RE: Data of absence, or absence of data?

Chuck Warman (cwarman@wf.net)
Thu, 15 Aug 1996 06:41:46 -0500

At 09:49 PM 8/13/96 -0500, I wrote:

>
>My objection goes like this:
>
>Is there a good fossil record of transitional forms? Well, that's just what
>the evolutionary model would predict.
>
>Is the fossil record incomplete? Well, that's just what the evolutionary
>model would predict.
>
>Is the record lacking altogether? Well, that's just what the evolutionary
>model would predict.
>
>And so it goes, up & down the line.
>
>The model is so adaptable, so malleable, that, IMO, there is no conceivable
>set of scientific data that could not be subsumed by it.
>

I have received several private posts in response to this, all of which
demonstrate that many folks are missing my point, or, more likely, I did a
lousy job of articulating it.

The three questions above are supposed to represent *hypothetical*
scenarios. My point is, a theory which can easily accommodate all of them is
probably too broad and vague to be falsifiable. The most telling response I
received was from a gentleman who furnished voluminous support, from an
evolutionist viewpoint, supporting *all three* scenarios. He inadvertently
proved my point!

Relating this to the original subject of this thread, the possibility of
life on Mars, the possible scenarios and responses would go like this:

1. No life has ever existed on Mars; NASA is mistaken. Response: Why,
that's just what the evolutionary
model would predict!.

2. Life evolved on Earth and Mars, but (probably) nowhere else. Response:
Why, that's just what the evolutionary model would predict!

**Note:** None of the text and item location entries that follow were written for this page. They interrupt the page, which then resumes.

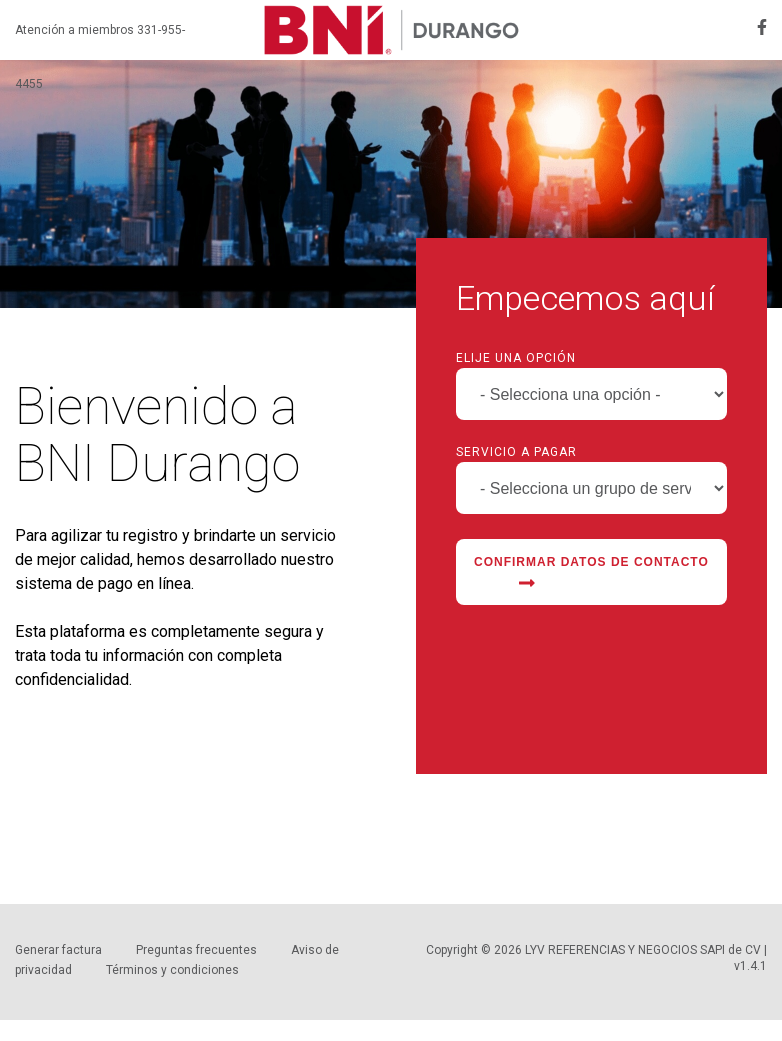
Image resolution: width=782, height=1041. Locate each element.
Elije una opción (516, 358)
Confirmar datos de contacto (591, 573)
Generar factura (58, 950)
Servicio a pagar (516, 452)
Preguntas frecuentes (196, 950)
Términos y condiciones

3. The universe is pregnant with life. Response: Why, that's just what
the evolutionary model would predict!

Maybe I'm even more dense than my kids think I am (if that were possible),
but this kind of thinking just doesn't impress me. According to Phillip
Johnson (and I agree), Marxism and Freudian psychology suffer from this same
excess of explanatory power.

Chuck the non-YEC

------------------------
Chuck Warman
cwarman@wf.net (Wichita Falls, TX)
"The abdication of Belief / makes the Behavior small."